**MATERIAL PROVIDED**
■ ■ ■ ■ ■
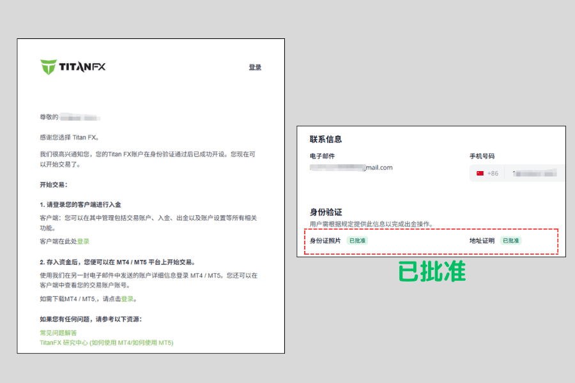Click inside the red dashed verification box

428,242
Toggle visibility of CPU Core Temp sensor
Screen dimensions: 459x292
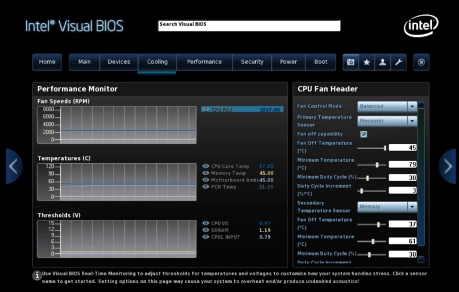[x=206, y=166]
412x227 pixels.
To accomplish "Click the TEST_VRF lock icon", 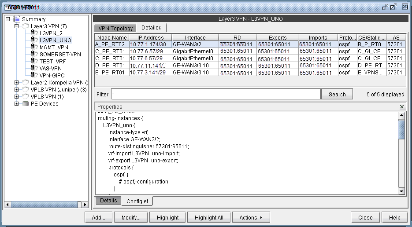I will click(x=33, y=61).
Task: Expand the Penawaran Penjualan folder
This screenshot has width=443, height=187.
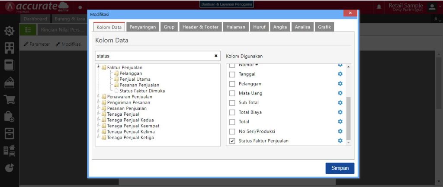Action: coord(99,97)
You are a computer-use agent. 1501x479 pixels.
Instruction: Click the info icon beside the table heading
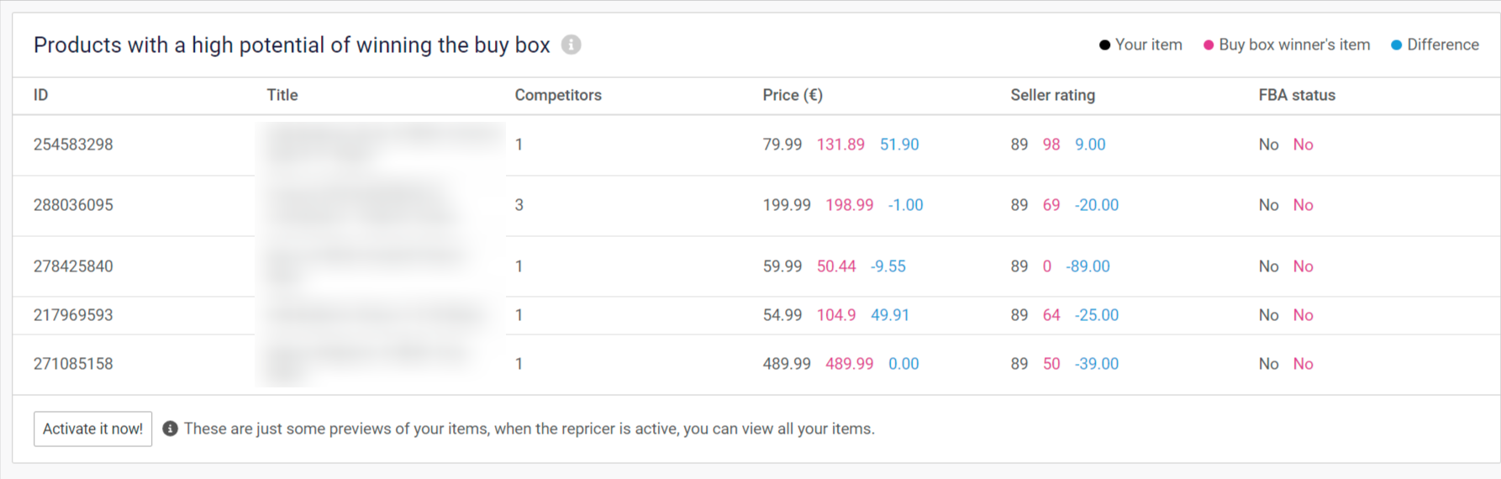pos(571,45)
■ ■ ■ ■ ■
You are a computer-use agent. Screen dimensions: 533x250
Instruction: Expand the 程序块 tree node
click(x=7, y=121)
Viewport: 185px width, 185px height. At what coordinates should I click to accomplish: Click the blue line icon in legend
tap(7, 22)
■ ■ ■ ■ ■
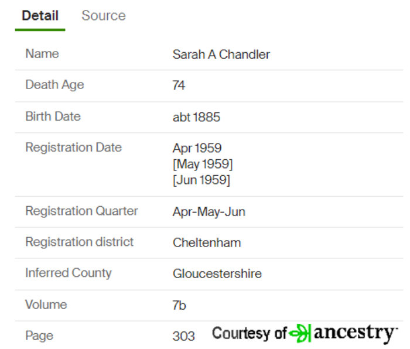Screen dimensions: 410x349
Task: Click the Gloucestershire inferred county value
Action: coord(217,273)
■ ■ ■ ■ ■
**GIVEN REQUEST**
Report each line from the rows above that contains the word "Task".

**EXERCISE ANSWER**
Task: Expand the Penawaran Penjualan folder
Task: Click the Gloucestershire inferred county value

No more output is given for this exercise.